___ Gösterilen metin ___
O zaman ilk dertleşme yazımı yazmıştım.. "Biz nasıl takımız?.. Niye kimse Sabah'ın önemli bir yazarına sahip çıkmıyor" diye..
Oğuz Ağabey 'den bir faks aldım.. "Ben sana Hürriyet'te sahip çıktım Hıncal" diyordu.. "O zamanki yazım gözünden kaçmış olmalı.. O tek yazı ile de kalmak istemedim. Sürdürdüm.. Bir yazı daha yazdım. Zamanın spor yönetimi o yazımı koymadı ben de Hürriyetspor'dan çekildim" diye..
Terbiye özürlü adamın kollarının nerelere uzandığının belgesiydi Oğuz Aral 'ın sözleri.. Beni yeterince savunmasına izin verilmediği için kendi gazetesinin spor sayfalarını boykot eden Oğuz Aral 'ın..
Sabah camiası Hıncal 'a hakaretleri sessiz, belki de içinden mutlu olarak izlerken, rakip gazeteden gelen desteği, "Nobellik Yazar" başlıklı Oğuz Aral yazısını, bugün köşeme alıyorum ki, Faik Çetiner ve ötekilerin yüzleri belki biraz kızarır.. İbretle okusunlar:
***
Siz Hürriyyet okuru kullarımın belki haberi yoktur. Ama Türk Edebiyatı, bu ara müthiş bir yazar kazandı. Bu Türkçesi engin, anlatımı veciz, deyimleri zarif yazarımız mutlaka Nobel Edebiyatı Ödülü'nü kazanacak ve Yaşar Kemal'i de kıskançlıktan çatır çatır çatlatacak.
Bu edebiyat şaheserinden mahrum kalmayasınız diye yazarımızın bir yazısından zeka ve zarafet dolu bazı bölümleri aşağıda sunuyorum.
"Bu Hıncal Uluç'u yazılarıma konu ettiğimde pek çok insan bana şaşırıyor.
___ Kayıtlar ___
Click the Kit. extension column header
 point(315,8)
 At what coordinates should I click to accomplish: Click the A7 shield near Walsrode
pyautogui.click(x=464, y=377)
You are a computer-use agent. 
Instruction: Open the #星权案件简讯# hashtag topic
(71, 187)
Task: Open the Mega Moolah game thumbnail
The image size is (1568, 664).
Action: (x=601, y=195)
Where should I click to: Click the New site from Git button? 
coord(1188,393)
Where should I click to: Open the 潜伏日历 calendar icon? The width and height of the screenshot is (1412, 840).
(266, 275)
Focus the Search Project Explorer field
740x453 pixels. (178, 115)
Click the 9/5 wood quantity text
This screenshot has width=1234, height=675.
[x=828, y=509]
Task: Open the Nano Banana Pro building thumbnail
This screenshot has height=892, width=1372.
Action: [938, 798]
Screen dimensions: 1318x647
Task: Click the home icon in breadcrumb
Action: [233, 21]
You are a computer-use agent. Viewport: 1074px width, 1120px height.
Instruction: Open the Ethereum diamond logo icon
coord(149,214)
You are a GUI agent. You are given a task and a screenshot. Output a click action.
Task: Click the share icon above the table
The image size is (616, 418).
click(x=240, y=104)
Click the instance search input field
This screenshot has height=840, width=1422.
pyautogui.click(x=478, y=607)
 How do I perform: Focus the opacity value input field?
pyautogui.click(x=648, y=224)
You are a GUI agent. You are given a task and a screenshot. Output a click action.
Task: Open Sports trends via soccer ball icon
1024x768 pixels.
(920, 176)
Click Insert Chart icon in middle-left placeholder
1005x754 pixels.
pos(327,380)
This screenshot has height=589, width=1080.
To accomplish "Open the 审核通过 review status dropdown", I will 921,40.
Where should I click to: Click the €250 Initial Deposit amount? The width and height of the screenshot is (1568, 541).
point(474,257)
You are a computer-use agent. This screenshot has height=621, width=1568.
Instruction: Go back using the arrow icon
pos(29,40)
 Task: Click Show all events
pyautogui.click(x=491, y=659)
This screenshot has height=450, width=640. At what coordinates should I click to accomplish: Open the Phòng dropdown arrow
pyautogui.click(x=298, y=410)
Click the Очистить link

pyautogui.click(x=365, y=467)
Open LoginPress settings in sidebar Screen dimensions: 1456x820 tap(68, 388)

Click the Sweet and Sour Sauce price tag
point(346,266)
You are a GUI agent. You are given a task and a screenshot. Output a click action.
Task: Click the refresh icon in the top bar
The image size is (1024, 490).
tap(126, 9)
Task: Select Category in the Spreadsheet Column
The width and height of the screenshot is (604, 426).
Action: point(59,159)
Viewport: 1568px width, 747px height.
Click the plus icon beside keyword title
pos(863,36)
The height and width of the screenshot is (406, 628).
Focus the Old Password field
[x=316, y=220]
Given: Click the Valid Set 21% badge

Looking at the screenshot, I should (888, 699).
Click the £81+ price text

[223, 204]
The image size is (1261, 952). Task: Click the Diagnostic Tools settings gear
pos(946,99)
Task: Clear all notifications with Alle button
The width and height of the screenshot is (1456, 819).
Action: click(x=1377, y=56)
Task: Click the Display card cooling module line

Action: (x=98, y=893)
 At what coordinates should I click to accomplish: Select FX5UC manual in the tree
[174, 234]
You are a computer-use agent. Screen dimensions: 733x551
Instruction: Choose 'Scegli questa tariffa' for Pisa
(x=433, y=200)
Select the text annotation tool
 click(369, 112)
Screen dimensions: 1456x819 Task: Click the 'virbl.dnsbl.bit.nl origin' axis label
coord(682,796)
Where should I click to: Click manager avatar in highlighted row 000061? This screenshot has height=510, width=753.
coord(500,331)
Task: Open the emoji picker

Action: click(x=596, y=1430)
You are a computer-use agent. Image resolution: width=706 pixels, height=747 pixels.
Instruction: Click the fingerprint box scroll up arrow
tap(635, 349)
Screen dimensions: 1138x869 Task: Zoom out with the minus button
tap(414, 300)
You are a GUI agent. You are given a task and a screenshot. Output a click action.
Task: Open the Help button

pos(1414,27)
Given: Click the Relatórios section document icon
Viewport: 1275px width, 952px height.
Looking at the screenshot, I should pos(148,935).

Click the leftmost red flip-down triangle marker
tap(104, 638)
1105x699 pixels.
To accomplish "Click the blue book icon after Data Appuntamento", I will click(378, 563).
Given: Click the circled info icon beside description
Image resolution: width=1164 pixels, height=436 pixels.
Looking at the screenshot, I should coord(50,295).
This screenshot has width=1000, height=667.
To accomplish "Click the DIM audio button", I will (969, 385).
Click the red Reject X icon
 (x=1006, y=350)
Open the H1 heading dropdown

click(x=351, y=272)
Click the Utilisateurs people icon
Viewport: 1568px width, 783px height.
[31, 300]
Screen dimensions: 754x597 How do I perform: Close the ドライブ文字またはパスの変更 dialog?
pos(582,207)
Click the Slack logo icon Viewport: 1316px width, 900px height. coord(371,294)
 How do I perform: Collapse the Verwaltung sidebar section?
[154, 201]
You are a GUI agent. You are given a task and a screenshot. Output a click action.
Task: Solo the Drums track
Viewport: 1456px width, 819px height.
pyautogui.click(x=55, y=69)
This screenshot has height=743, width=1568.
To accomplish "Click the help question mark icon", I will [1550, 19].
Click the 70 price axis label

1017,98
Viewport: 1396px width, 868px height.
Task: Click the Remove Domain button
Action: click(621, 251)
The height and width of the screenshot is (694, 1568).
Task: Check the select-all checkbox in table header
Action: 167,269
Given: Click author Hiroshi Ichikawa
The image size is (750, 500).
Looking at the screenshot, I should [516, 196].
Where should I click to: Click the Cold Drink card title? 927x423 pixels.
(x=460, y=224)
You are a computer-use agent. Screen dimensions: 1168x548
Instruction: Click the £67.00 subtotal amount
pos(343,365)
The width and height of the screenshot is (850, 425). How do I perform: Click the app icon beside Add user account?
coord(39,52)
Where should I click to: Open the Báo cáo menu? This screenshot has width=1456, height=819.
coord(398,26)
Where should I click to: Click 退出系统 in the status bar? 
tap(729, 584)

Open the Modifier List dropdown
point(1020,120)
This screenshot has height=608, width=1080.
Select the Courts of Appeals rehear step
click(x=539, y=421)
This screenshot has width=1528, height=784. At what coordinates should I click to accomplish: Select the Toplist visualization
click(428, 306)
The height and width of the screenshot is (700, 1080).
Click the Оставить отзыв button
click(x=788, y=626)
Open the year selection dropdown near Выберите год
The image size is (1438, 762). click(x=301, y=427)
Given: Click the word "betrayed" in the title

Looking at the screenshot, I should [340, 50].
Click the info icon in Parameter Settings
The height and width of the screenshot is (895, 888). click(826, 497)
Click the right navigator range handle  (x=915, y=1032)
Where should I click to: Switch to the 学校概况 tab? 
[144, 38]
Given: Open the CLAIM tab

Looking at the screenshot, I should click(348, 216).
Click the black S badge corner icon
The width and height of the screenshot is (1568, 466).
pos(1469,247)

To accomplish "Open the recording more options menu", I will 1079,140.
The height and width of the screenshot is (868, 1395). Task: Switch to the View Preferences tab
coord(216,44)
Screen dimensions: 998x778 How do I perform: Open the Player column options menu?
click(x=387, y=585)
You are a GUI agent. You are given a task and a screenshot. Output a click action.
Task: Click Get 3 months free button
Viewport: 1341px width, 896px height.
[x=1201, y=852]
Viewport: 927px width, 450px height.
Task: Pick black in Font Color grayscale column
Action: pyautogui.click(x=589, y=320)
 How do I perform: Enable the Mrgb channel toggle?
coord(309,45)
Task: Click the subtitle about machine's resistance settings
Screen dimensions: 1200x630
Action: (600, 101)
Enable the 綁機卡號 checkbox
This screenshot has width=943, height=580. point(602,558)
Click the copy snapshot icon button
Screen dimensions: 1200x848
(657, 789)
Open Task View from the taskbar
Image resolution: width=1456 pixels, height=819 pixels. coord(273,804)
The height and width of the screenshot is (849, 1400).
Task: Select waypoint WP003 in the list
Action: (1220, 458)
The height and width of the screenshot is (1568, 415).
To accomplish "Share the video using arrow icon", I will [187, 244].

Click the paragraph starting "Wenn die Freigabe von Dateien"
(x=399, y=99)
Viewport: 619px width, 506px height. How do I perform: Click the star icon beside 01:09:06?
___
Görev tanımı 1:
Oğuz Aral'ın desteğini anlatan yazıya göre Oğuz Aral, Hürriyetspor'dan neden çekilmiş?
Görev tanımı 2:
Lütfen Oğuz Aral'ın desteğini anlatan yazıda "O zaman ilk" sözlerinden "Oğuz Aral 'ın.." sözlerine kadar uzanan bölümü birebir yeniden yazın.
Görev tanımı 3:
Oğuz Aral'ın desteğini anlatan yazıyı son cümlesinden sonra sürdürün.

Görev yanıtı 1:
Zamanın spor yönetimi, konuyla ilgili yazdığı ikinci yazıyı koymadığı için çekilmiş.

Görev yanıtı 2:
O zaman ilk dertleşme yazımı yazmıştım.. "Biz nasıl takımız?.. Niye kimse Sabah'ın önemli bir yazarına sahip çıkmıyor" diye..
Oğuz Ağabey 'den bir faks aldım.. "Ben sana Hürriyet'te sahip çıktım Hıncal" diyordu.. "O zamanki yazım gözünden kaçmış olmalı.. O tek yazı ile de kalmak istemedim. Sürdürdüm.. Bir yazı daha yazdım. Zamanın spor yönetimi o yazımı koymadı ben de Hürriyetspor'dan çekildim" diye..
Terbiye özürlü adamın kollarının nerelere uzandığının belgesiydi Oğuz Aral 'ın sözleri.. Beni yeterince savunmasına izin verilmediği için kendi gazetesinin spor sayfalarını boykot eden Oğuz Aral 'ın..

Görev yanıtı 3:
'Böylesine bir kişiliğe sahip birini, köşende yer verip neden ünlü yapıyorsun, anlamıyoruz' diyorlar. Ben de bu antipatik, kişiliksiz ve yalancı adamdan söz etmemeye çalışıyorum.
Bu yalancı, dolambaz, mutsuz, ruh hastası, kişilik zaafı olan Hıncal..
Bu gecelerin adamı, yalan yazılar yazan yalancı, pespaye bu aşağılık kişilik. Hıncal Uluç'u yine bana bulaşana kadar yazılarıma konu etmeyeceğim."
( Hıncal'ın notu: İnanın, inanın.. Bu satırlar Sabah gazetesinde bir Sabah yazarı için yayınlandı ve gazetede kimsenin kılı kıpırdamadı.. Anlayın nasıl takımız biz..)
Perişan Türkçe'sinden çaktığınız gibi bu çiçeği göbeğinde taze yazarımızın adı Ali Şen. Yazdığı gazete, Uluç'un da çalıştığı Sabah Gazetesi... Okuma yazması olan herkes yazı yazabilir, ister mektup yazar ister alışveriş listesi... Ama gazete yazısı yazmak bir meslektir. İş adamlığının yöneticiliğin bile kuralları olduğu gibi yazarlığın da asgari kuralları vardır. Bunlardan ilki Türkçe'yi iyi bilmektir. Sonra basın dünyasını Bodrum gibi, Fenerbahçe gibi Ali Baba'nın Çiftliği sanmamak gerekir. Birine hakaret etmeyi canın çekse bile bunu zekice ve hiç olmazsa aile terbiyesi kuralları içinde yapacaksın. Çünkü, gazete sayfalarını okumak için insanlar para veriyor, bizler de ekmeğimizi kazanıyoruz.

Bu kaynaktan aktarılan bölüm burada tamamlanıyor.